*Activity*
The reply should hold every record, copied exactly.

*Available data*
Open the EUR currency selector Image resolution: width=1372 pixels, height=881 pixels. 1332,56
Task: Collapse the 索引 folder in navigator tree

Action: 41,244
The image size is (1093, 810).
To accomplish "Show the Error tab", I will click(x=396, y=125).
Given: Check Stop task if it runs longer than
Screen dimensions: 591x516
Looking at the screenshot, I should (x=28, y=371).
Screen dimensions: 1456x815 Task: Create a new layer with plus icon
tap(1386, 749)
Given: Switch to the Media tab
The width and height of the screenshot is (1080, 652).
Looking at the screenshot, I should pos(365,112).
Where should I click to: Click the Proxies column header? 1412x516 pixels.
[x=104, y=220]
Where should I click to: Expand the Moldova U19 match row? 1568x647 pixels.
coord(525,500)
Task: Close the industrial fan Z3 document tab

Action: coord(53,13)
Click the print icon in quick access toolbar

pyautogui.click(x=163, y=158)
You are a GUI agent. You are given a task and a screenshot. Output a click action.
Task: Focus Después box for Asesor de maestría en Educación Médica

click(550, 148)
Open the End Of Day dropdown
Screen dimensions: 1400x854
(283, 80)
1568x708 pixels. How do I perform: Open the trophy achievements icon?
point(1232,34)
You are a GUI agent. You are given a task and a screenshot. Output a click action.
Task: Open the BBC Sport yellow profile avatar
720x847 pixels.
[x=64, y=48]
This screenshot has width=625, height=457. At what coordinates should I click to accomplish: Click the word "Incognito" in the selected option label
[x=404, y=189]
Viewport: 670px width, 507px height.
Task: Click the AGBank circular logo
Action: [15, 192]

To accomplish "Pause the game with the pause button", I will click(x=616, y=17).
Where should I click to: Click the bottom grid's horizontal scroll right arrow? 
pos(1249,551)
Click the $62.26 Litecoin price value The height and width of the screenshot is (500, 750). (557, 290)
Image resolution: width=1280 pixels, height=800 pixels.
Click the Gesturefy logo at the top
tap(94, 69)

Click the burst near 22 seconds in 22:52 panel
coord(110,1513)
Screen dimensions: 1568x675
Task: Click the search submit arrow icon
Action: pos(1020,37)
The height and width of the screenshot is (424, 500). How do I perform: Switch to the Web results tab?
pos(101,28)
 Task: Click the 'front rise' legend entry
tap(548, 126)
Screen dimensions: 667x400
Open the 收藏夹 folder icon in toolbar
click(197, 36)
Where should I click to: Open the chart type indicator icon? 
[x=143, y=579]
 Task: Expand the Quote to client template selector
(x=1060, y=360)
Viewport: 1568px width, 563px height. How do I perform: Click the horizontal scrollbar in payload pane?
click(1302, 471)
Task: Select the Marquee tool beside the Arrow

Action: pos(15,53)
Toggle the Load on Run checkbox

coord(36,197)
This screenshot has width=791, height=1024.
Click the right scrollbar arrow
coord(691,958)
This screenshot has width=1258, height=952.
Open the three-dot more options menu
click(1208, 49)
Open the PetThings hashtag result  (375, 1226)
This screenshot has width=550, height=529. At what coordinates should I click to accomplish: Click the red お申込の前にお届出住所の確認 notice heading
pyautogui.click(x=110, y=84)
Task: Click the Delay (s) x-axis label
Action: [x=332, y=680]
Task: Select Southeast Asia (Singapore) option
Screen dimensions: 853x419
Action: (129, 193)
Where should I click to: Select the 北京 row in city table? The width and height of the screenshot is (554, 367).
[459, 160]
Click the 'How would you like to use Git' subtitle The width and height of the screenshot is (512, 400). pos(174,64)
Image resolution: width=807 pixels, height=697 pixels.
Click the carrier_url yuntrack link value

*Exercise result*
Open the EUR currency selector Image resolution: width=1372 pixels, height=881 pixels. 1332,56
Task: Collapse the 索引 folder in navigator tree

Action: 41,244
The image size is (1093, 810).
To accomplish "Show the Error tab", I will click(x=396, y=125).
Given: Check Stop task if it runs longer than
Screen dimensions: 591x516
Looking at the screenshot, I should (x=28, y=371).
Screen dimensions: 1456x815 Task: Create a new layer with plus icon
tap(1386, 749)
Given: Switch to the Media tab
The width and height of the screenshot is (1080, 652).
Looking at the screenshot, I should pos(365,112).
Where should I click to: Click the Proxies column header? 1412x516 pixels.
[x=104, y=220]
Where should I click to: Expand the Moldova U19 match row? 1568x647 pixels.
coord(525,500)
Task: Close the industrial fan Z3 document tab

Action: coord(53,13)
Click the print icon in quick access toolbar

pyautogui.click(x=163, y=158)
You are a GUI agent. You are given a task and a screenshot. Output a click action.
Task: Focus Después box for Asesor de maestría en Educación Médica

click(550, 148)
Open the End Of Day dropdown
Screen dimensions: 1400x854
(283, 80)
1568x708 pixels. How do I perform: Open the trophy achievements icon?
point(1232,34)
You are a GUI agent. You are given a task and a screenshot. Output a click action.
Task: Open the BBC Sport yellow profile avatar
720x847 pixels.
[x=64, y=48]
This screenshot has width=625, height=457. At what coordinates should I click to accomplish: Click the word "Incognito" in the selected option label
[x=404, y=189]
Viewport: 670px width, 507px height.
Task: Click the AGBank circular logo
Action: [15, 192]

To accomplish "Pause the game with the pause button", I will click(x=616, y=17).
Where should I click to: Click the bottom grid's horizontal scroll right arrow? 
pos(1249,551)
Click the $62.26 Litecoin price value The height and width of the screenshot is (500, 750). (557, 290)
Image resolution: width=1280 pixels, height=800 pixels.
Click the Gesturefy logo at the top
tap(94, 69)

Click the burst near 22 seconds in 22:52 panel
coord(110,1513)
Screen dimensions: 1568x675
Task: Click the search submit arrow icon
Action: pos(1020,37)
The height and width of the screenshot is (424, 500). How do I perform: Switch to the Web results tab?
pos(101,28)
 Task: Click the 'front rise' legend entry
tap(548, 126)
Screen dimensions: 667x400
Open the 收藏夹 folder icon in toolbar
click(197, 36)
Where should I click to: Open the chart type indicator icon? 
[x=143, y=579]
 Task: Expand the Quote to client template selector
(x=1060, y=360)
Viewport: 1568px width, 563px height. How do I perform: Click the horizontal scrollbar in payload pane?
click(1302, 471)
Task: Select the Marquee tool beside the Arrow

Action: pos(15,53)
Toggle the Load on Run checkbox

coord(36,197)
This screenshot has width=791, height=1024.
Click the right scrollbar arrow
coord(691,958)
This screenshot has width=1258, height=952.
Open the three-dot more options menu
click(1208, 49)
Open the PetThings hashtag result  (375, 1226)
This screenshot has width=550, height=529. At what coordinates should I click to accomplish: Click the red お申込の前にお届出住所の確認 notice heading
pyautogui.click(x=110, y=84)
Task: Click the Delay (s) x-axis label
Action: [x=332, y=680]
Task: Select Southeast Asia (Singapore) option
Screen dimensions: 853x419
Action: (129, 193)
Where should I click to: Select the 北京 row in city table? The width and height of the screenshot is (554, 367).
[459, 160]
Click the 'How would you like to use Git' subtitle The width and height of the screenshot is (512, 400). pos(174,64)
Image resolution: width=807 pixels, height=697 pixels.
Click the carrier_url yuntrack link value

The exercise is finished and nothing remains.